Instruction 1:
In the antechamber description, what is the passage from "A command-line tool in" up to and including "(e.g., only SMILES)."? Write it out word for word.
Instruction 2:
How would you render this sentence from the antechamber description in Spanish: "antechamber is a command-line tool for parameterizing small organic molecules or non-standard residues for molecular mechanics simulations."
Instruction 3:
Answer these from the antechamber description:
(a) In which package is the tool included?
(b) Which downstream tool is named as taking the topology-ready inputs?
(c) What is given as an example of a case where no valid molecular structure is available?

Selected text:
_ _ _

A command-line tool in AmberTools for preparing small molecules or non-standard residues within GAFF/AMBER-compatible chemical space for molecular mechanics simulations, by automating atom/bond typing, charge generation or import, and force-field–compatible input generation. USE WHEN you are working in AMBER, dealing with molecules not covered by standard force fields, and already have a structure that can be processed (e.g., pdb, mol2, ac, gout). Typical use cases include parameterizing ligands or modified residues (assigning atom/bond types, generating or reading partial charges), converting structures from upstream tools into mol2/prepi formats, and preparing topology-ready inputs for downstream tools such as LEaP. DO NOT USE for standard residues, metal complexes, inorganic systems, or when no valid molecular structure is available (e.g., only SMILES).
antechamber is a command-line tool for parameterizing small organic molecules or non-standard residues for molecular mechanics simulations.

_ _ _

Collected data entries:
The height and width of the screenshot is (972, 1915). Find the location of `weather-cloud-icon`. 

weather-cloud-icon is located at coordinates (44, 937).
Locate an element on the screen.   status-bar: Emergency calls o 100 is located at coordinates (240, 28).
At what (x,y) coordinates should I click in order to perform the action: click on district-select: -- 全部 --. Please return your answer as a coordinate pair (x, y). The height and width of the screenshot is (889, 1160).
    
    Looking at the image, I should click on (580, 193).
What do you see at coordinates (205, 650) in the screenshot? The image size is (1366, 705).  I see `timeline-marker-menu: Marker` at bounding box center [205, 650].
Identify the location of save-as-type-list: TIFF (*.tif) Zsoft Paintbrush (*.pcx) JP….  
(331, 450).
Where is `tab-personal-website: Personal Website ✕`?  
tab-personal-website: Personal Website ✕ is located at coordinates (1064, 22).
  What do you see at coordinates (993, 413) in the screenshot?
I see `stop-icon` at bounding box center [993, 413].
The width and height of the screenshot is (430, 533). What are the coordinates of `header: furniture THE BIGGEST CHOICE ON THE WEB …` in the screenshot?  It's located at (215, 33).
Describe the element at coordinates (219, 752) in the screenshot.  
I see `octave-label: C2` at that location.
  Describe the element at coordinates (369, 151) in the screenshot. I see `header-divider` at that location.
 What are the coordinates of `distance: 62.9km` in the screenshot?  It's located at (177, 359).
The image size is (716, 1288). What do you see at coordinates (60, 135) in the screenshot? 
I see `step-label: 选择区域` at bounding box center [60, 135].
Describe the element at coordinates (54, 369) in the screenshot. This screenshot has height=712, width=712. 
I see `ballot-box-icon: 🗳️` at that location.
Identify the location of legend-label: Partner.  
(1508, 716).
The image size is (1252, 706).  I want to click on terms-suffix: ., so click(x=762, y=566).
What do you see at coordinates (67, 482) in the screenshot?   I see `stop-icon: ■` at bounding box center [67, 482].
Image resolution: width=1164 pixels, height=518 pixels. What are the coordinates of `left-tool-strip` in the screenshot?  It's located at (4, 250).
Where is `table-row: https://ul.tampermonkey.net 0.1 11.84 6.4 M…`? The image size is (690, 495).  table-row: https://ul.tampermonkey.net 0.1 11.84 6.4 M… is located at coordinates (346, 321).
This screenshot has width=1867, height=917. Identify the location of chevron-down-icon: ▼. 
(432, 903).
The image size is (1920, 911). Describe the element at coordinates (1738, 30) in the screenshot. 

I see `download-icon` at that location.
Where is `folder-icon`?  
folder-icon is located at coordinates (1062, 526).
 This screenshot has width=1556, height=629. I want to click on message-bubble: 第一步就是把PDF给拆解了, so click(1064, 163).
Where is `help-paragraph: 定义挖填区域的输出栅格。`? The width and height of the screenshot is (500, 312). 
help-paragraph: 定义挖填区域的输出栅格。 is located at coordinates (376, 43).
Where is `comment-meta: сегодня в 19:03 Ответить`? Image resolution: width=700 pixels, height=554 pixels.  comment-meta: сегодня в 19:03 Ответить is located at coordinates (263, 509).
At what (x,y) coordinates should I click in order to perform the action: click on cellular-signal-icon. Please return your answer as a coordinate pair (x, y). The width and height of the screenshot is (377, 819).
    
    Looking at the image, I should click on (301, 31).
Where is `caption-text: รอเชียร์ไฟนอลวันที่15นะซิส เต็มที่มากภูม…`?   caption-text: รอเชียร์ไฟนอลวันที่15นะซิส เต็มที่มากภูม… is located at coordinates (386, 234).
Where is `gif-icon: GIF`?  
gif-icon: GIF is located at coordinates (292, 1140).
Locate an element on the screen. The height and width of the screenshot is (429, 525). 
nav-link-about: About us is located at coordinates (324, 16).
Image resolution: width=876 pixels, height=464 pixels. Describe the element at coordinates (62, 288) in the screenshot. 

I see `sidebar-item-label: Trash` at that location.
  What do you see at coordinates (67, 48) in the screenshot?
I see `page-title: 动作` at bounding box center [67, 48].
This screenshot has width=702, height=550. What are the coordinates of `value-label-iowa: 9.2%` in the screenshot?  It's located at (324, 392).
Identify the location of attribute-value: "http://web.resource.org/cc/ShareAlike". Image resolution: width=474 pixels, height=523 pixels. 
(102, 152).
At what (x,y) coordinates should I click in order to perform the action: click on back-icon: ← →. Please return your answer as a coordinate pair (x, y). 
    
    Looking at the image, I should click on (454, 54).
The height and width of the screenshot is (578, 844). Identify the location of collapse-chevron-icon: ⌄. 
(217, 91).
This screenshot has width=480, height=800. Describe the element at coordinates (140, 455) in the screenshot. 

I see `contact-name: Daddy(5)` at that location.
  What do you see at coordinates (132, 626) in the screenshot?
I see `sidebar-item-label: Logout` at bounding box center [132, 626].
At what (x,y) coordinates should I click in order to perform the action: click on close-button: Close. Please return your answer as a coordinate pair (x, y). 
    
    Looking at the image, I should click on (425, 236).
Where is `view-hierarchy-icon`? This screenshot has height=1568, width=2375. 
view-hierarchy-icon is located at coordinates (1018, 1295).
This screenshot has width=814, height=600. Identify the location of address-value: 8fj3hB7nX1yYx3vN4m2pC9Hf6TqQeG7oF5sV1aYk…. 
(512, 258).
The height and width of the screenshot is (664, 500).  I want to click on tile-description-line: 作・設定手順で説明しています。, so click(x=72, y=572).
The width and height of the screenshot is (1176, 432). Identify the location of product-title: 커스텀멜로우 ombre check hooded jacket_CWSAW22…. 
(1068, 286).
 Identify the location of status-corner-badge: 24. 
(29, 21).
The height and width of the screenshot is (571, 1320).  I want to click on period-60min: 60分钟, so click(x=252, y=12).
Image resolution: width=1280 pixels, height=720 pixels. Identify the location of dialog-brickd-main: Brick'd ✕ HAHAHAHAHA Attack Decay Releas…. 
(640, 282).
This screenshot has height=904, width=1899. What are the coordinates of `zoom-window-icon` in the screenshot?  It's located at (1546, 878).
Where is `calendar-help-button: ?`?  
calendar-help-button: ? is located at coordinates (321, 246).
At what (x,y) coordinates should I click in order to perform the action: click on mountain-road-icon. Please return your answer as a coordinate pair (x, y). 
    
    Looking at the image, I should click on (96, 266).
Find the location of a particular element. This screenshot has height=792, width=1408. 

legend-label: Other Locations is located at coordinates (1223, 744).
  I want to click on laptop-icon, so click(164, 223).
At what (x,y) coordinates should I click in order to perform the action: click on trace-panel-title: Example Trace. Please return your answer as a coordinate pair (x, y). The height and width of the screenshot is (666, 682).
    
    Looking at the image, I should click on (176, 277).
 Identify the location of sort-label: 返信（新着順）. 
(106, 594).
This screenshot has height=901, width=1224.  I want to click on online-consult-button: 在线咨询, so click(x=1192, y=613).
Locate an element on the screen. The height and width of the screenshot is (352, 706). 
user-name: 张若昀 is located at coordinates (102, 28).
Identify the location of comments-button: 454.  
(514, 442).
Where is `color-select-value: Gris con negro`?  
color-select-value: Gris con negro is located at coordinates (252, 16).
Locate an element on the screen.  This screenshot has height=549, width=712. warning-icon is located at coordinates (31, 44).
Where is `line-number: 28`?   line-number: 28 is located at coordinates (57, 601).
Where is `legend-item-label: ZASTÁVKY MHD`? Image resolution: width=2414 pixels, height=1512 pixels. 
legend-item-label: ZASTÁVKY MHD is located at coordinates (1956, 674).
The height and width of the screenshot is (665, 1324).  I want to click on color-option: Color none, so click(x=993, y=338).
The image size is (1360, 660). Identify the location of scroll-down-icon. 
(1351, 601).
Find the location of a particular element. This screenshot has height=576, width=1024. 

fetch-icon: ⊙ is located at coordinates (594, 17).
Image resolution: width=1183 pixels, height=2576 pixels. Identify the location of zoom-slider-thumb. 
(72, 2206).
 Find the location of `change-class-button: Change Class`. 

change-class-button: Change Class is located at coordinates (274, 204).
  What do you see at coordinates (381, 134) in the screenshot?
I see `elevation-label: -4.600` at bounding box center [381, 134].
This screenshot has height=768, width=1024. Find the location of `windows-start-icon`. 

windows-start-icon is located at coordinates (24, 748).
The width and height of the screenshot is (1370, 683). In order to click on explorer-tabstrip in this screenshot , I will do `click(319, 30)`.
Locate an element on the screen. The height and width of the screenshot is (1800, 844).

_ _ _

Answer 1:
A command-line tool in AmberTools for preparing small molecules or non-standard residues within GAFF/AMBER-compatible chemical space for molecular mechanics simulations, by automating atom/bond typing, charge generation or import, and force-field–compatible input generation. USE WHEN you are working in AMBER, dealing with molecules not covered by standard force fields, and already have a structure that can be processed (e.g., pdb, mol2, ac, gout). Typical use cases include parameterizing ligands or modified residues (assigning atom/bond types, generating or reading partial charges), converting structures from upstream tools into mol2/prepi formats, and preparing topology-ready inputs for downstream tools such as LEaP. DO NOT USE for standard residues, metal complexes, inorganic systems, or when no valid molecular structure is available (e.g., only SMILES).

Answer 2:
antechamber es una herramienta de línea de comandos para parametrizar moléculas orgánicas pequeñas o residuos no estándar para simulaciones de mecánica molecular.

Answer 3:
(a) AmberTools
(b) LEaP
(c) Having only SMILES